- About this task -
Your task is to print each record exactly as it reads.

Stored items:
::::

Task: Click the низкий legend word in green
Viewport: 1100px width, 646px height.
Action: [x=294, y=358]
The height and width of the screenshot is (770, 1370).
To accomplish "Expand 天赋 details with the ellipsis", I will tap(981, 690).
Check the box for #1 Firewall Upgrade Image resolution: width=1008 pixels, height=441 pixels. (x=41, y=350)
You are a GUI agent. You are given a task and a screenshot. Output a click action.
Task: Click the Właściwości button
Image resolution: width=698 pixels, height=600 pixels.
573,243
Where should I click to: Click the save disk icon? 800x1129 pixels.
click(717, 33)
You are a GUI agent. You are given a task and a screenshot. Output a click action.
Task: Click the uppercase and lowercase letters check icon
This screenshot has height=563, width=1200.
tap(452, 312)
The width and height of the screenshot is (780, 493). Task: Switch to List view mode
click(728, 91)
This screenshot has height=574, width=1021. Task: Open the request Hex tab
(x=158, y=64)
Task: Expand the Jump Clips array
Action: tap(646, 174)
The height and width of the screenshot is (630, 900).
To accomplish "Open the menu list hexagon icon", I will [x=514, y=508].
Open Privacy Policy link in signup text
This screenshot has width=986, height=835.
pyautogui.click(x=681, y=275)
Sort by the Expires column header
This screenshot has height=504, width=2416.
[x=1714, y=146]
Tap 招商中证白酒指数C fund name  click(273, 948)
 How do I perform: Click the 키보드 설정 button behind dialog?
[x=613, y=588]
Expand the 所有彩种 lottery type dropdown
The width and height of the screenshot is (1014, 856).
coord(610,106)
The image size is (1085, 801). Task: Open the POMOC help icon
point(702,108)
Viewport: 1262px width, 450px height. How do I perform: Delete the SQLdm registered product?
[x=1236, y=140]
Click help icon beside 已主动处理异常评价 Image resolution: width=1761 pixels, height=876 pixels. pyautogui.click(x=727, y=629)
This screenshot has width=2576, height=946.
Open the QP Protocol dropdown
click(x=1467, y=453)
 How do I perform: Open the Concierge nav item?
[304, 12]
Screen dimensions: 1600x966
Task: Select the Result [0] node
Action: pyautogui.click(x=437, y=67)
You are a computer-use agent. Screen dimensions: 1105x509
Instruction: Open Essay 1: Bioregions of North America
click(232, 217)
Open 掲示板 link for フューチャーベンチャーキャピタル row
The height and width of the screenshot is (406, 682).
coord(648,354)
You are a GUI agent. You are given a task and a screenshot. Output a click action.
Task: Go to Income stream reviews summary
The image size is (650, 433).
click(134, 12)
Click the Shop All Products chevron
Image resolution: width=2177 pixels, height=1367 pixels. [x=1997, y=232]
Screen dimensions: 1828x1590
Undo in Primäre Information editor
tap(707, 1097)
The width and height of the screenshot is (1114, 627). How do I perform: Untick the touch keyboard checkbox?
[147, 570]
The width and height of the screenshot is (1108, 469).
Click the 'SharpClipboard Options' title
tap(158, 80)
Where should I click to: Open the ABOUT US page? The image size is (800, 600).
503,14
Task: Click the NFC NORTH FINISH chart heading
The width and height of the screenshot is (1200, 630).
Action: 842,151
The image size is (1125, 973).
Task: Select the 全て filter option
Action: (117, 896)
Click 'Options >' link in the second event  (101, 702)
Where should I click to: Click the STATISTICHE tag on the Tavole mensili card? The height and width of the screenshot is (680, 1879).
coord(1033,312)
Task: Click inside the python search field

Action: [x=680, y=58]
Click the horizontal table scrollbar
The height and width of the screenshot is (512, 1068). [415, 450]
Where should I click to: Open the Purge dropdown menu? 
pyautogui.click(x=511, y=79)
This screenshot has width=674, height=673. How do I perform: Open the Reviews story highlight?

::::

- Answer box -
Task: Click the низкий legend word in green
Viewport: 1100px width, 646px height.
Action: [x=294, y=358]
The height and width of the screenshot is (770, 1370).
To accomplish "Expand 天赋 details with the ellipsis", I will tap(981, 690).
Check the box for #1 Firewall Upgrade Image resolution: width=1008 pixels, height=441 pixels. (x=41, y=350)
You are a GUI agent. You are given a task and a screenshot. Output a click action.
Task: Click the Właściwości button
Image resolution: width=698 pixels, height=600 pixels.
573,243
Where should I click to: Click the save disk icon? 800x1129 pixels.
click(717, 33)
You are a GUI agent. You are given a task and a screenshot. Output a click action.
Task: Click the uppercase and lowercase letters check icon
This screenshot has height=563, width=1200.
tap(452, 312)
The width and height of the screenshot is (780, 493). Task: Switch to List view mode
click(728, 91)
This screenshot has height=574, width=1021. Task: Open the request Hex tab
(x=158, y=64)
Task: Expand the Jump Clips array
Action: tap(646, 174)
The height and width of the screenshot is (630, 900).
To accomplish "Open the menu list hexagon icon", I will [x=514, y=508].
Open Privacy Policy link in signup text
This screenshot has width=986, height=835.
pyautogui.click(x=681, y=275)
Sort by the Expires column header
This screenshot has height=504, width=2416.
[x=1714, y=146]
Tap 招商中证白酒指数C fund name  click(273, 948)
 How do I perform: Click the 키보드 설정 button behind dialog?
[x=613, y=588]
Expand the 所有彩种 lottery type dropdown
The width and height of the screenshot is (1014, 856).
coord(610,106)
The image size is (1085, 801). Task: Open the POMOC help icon
point(702,108)
Viewport: 1262px width, 450px height. How do I perform: Delete the SQLdm registered product?
[x=1236, y=140]
Click help icon beside 已主动处理异常评价 Image resolution: width=1761 pixels, height=876 pixels. pyautogui.click(x=727, y=629)
This screenshot has width=2576, height=946.
Open the QP Protocol dropdown
click(x=1467, y=453)
 How do I perform: Open the Concierge nav item?
[304, 12]
Screen dimensions: 1600x966
Task: Select the Result [0] node
Action: pyautogui.click(x=437, y=67)
You are a computer-use agent. Screen dimensions: 1105x509
Instruction: Open Essay 1: Bioregions of North America
click(232, 217)
Open 掲示板 link for フューチャーベンチャーキャピタル row
The height and width of the screenshot is (406, 682).
coord(648,354)
You are a GUI agent. You are given a task and a screenshot. Output a click action.
Task: Go to Income stream reviews summary
The image size is (650, 433).
click(134, 12)
Click the Shop All Products chevron
Image resolution: width=2177 pixels, height=1367 pixels. [x=1997, y=232]
Screen dimensions: 1828x1590
Undo in Primäre Information editor
tap(707, 1097)
The width and height of the screenshot is (1114, 627). How do I perform: Untick the touch keyboard checkbox?
[147, 570]
The width and height of the screenshot is (1108, 469).
Click the 'SharpClipboard Options' title
tap(158, 80)
Where should I click to: Open the ABOUT US page? The image size is (800, 600).
503,14
Task: Click the NFC NORTH FINISH chart heading
The width and height of the screenshot is (1200, 630).
Action: 842,151
The image size is (1125, 973).
Task: Select the 全て filter option
Action: (117, 896)
Click 'Options >' link in the second event  (101, 702)
Where should I click to: Click the STATISTICHE tag on the Tavole mensili card? The height and width of the screenshot is (680, 1879).
coord(1033,312)
Task: Click inside the python search field

Action: [x=680, y=58]
Click the horizontal table scrollbar
The height and width of the screenshot is (512, 1068). [415, 450]
Where should I click to: Open the Purge dropdown menu? 
pyautogui.click(x=511, y=79)
This screenshot has width=674, height=673. How do I perform: Open the Reviews story highlight?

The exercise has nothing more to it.